We must do better than this

Why is the healthcare system failing our most vulnerable children?

The following scenario is true. I have the child’s parents’ permission to tell the story, but have changed the child’s name to preserve anonymity. I have reason to believe that similar scenarios are playing out across the south-east and possibly the whole country.  

Adam’s mother attended my surgery in July 2025 and described Adam’s difficulties. She was concerned that he might have autism spectrum disorder (ASD), plus or minus attention deficit hyperactivity disorder (ADHD). His teachers and extended family members shared the same concerns. His story was one of emotional dysregulation, difficulty communicating his needs, school refusal, severe separation anxiety from his mother, sleep disturbance, and sensory issues. Adam was seven. His difficulties had been apparent for several years and had significantly impacted family life.

Adam had received some educational input, attended play therapy, and his mother had participated in local parenting groups and classes, and now did not know who to turn to.  After a lengthy consultation, I decided to refer Adam to the Child and Adolescent Mental Health Services (CAMHS) in the first instance. His referral was declined, stating that he did not meet the criteria for mental illness. The CAMHS consultant recommended an Assessment of Need (AON). AON is a statutory legal assessment under the Disability Act 2005 that identifies disability-related health and educational needs and necessary services, but does not guarantee their delivery. Adam’s mother completed the necessary forms, the assessment was conducted, and a statement was issued. The outcome led to Adam being referred to a private clinic for ASD assessment. He met the criteria for ASD. Further referrals for speech and language therapy and occupational therapy were sent to the local primary care services. It was recommended that he attend me, his GP, for an onward referral to CAMHS and child and adolescent psychology. 

On receipt of this report, I requested that Adam’s mother attend a follow-up consultation to check-in with her and obtain consent for further referrals. I then wrote both referrals, detailing Adam’s pathway through the services to date, his psychosocial difficulties, and the impact on family life. These letters took time and effort, but I wanted to give Adam the best chance of a timely assessment in the hope that he would be offered appropriate services. It would have been worth it if the outcome had been positive. Unfortunately, this was not the case. 

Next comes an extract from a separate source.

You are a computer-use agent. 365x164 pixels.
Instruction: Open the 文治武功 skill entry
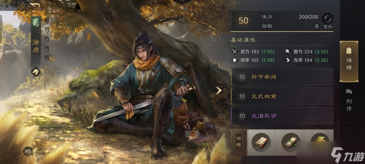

CAMHS again declined to offer Adam an assessment, stating that he did not meet the criteria for mental illness, and the consultant recommended a referral to the children’s disability network team (CDNT). CDNTs are clinical teams re-configured from the early intervention teams and school age teams, between 2013 and 2018, when the nationwide roll-out was completed. Parents, teachers, or public health nurses can refer children to this service, but in reality, all referrals come through the GP, as it involves filling out two lengthy referral forms (up to 24 pages of information for some age groups), and parents have difficulty navigating the process. CDNT services are for children who have significant functional impairment, suspected ASD or ADHD, motor delay, sensory processing difficulties, communication concerns, etc. The stated goals of CDNT therapy include communication, mobility, feeding, independence, school participation, and improved family function.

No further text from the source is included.